I like comparing art-making to cooking (you probably noticed this in Part 1 when I talked about "Style Soup"). If you've ever seen or even heard about the cooking show Iron Chef, it involves two professional chefs that are battling it out and making several dishes to be judged. But wait! There is always the twist of the secret ingredient that both chefs must use. Now, the chefs are already established professionals and have their identifies. Maybe one is known for Asian Fusion food and the other chef has mastered seafood. Well, when they reveal the secret ingredient (Watermelon! Squid!), it's not like the two chefs just throw away all their strengths and completely change their views as chefs- they still cook the same way they do, but now they just incorporate the secret ingredient. Seafood guy makes a watermelon and salmon salad, and Asian Fusion guy creates a watermelon-based ponzu sauce.  In the end they just adapt the ingredient into what they already do well.

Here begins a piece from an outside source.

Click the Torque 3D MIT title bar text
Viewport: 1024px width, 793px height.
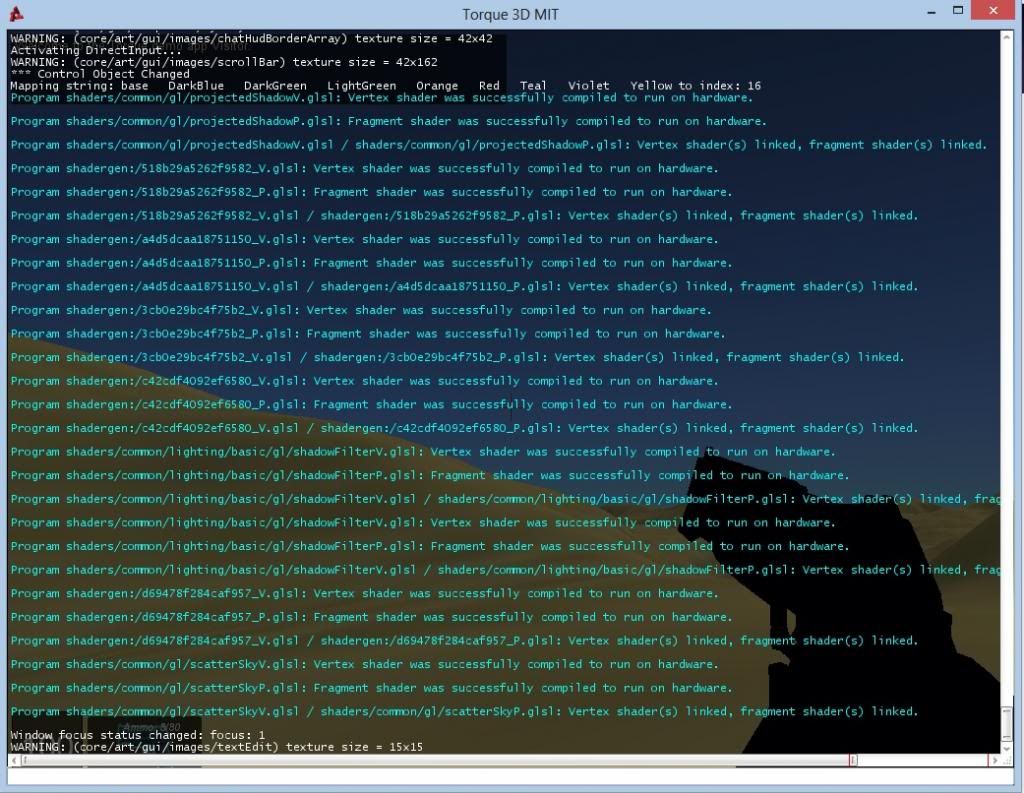(512, 14)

That's how you should use trends- as a secret ingredient. So whether it's Pantone's Color of The Year or woodland animals, this isn't about you copying someone else's version of a trend or letting that trend take over your art. It's about your unique vision and take on it. Moustaches are still popular, but don't think you have to regurgitate what you've seen out there. Do it in a way no one has seen before. If you like illustrating animals and that's your thing, maybe you do a series of animals in vintage suits with moustaches and monocles (note: I would pick an alligator or a walrus, I think. Those have a lot of class, right?) 

And it's ok not to use every trend. There are so many trends out there that you will only want to pick the few that interest you.

So there you have it. Thanks for reading! My blog is about to BLOW UP with activity soon. I'll explain in the next post...


  1. Lauren, I love your work, and I love your advice! Best wishes on your new adventure—can't wait to see what you've got cooking!

  2. Thanks, Joanne! I'll make sure to share often. :)

  3. Inspiring and comforting, great post again Lauren. Thanks

  4. A great follow up to Part 1 Lauren! Loved it. It is so easy to lose your way while finding your style, and this is stella advice.
    All the best with your new venture! :-)

  5. This post seems to have been written for me, everything I needed to hear/read. Thank-You for sharing!